There are various other reasons, which will not be explained in detail. But to be sure, two data tables must be separated.

I finally used redis storage. It seems that this is a better plan. I can’t think of any other better plan besides this.

3. As for the problem that the paradigm is not normal.

Some people may ask, if you store it like this, wouldn’t it be very inconvenient to query the data of an article?

We also have another data stored in elasticsearch. The biggest characteristic of elasticsearch is data redundancy, which does not follow the normal form.

As described downstairs, we store it in elasticsearch as follows:

// data table
 {
 // data table field
 fields: [
 {
 field_key:'title',
 data_id:ObjectId("5c1beb6c559cd15f2d57cbc8"),
 Data:' This is the title',
 },
 {
 field_key:'content',
 data_id:ObjectId("5c1beb6c559cd15f2d57cbc8"),
 Data:' This is the content',
 },
 ...
 ]
 }

Only one inquiry is needed, everything is out, this is not a problem. So we follow the paradigm in mongodb as much as possible.

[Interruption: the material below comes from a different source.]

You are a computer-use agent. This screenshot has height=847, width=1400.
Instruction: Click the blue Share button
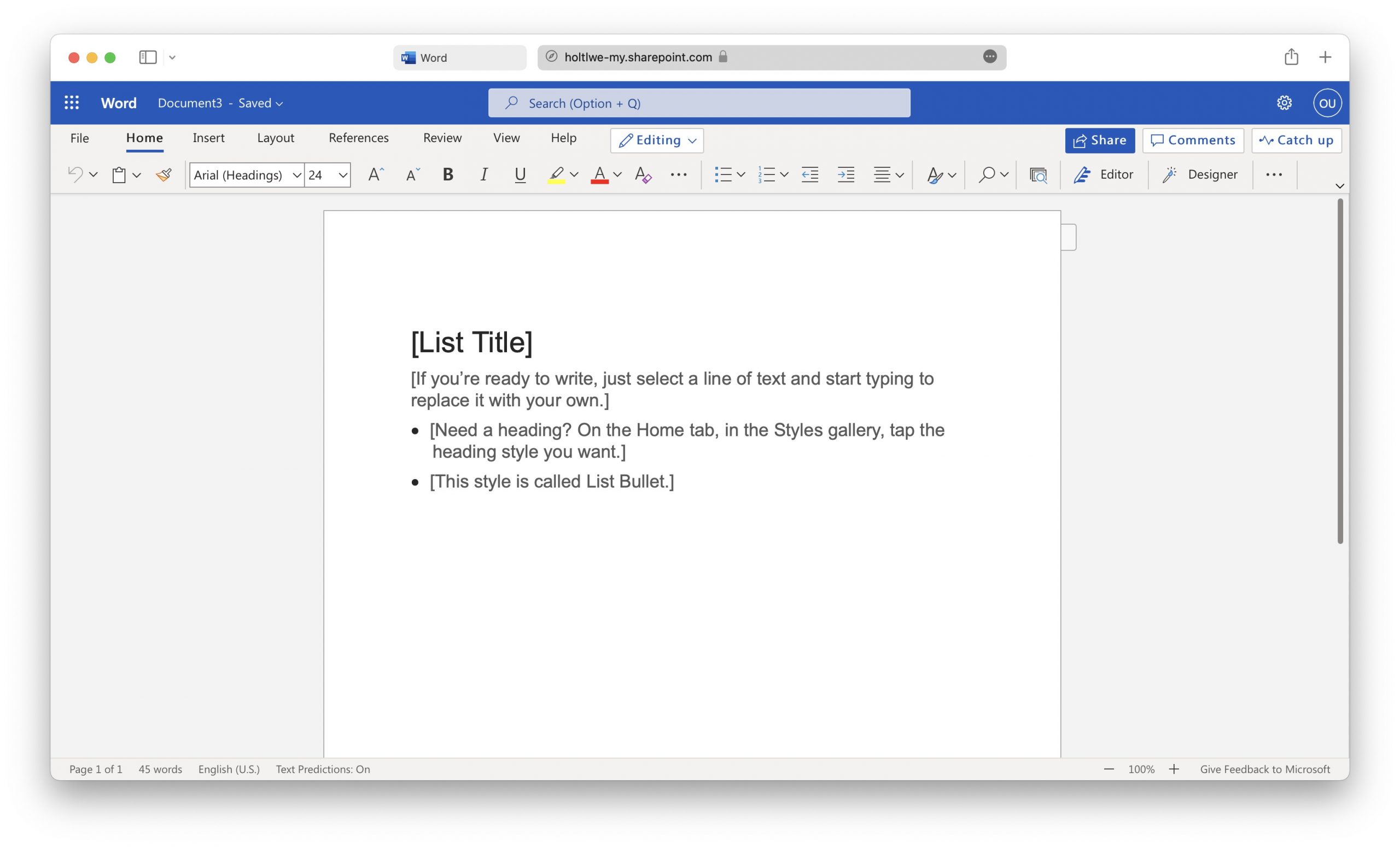tap(1099, 141)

Using redis storage, I observed for a period of time. At present, there are about 10 million items in all set. The storage space is about 1G.
In other words, if it is one hundred million yuan, it is estimated that 10G will definitely cause a sex bottleneck. This is not a good way either.

-Supplementary-

I suddenly found myself stupid, damn it. Redis’s set collection, isn’t it good to use mongodb to store it?
Just use redis as the cache. Performance and storage are not problems.

It seems that we are still designing the table structure according to the paradigm of relational database. Why not combine the two watches into one?
An article will havefieldIs limited, 16MB of space for content+field is completely enough, in the simplest way:

// data table
 {
 // data table field
 fields: [
 {
 field_key:'title',
 data_id:ObjectId("5c1beb6c559cd15f2d57cbc8"),
 Data:' This is the title',
 Data _ hash:' a46c23269ab827c5f878e766984e4716'//hash value of text
 },
 {
 field_key:'title',
 data_id:ObjectId("5c1beb6c559cd15f2d57cbc8"),
 Data:' This is the title',
 Data _ hash:' a46c23269ab827c5f878e766984e4716'//hash value of text
 },
 ...
 ]
 }

Whether deleting or querying is completed at one time. Is there any special reason why this cannot be done?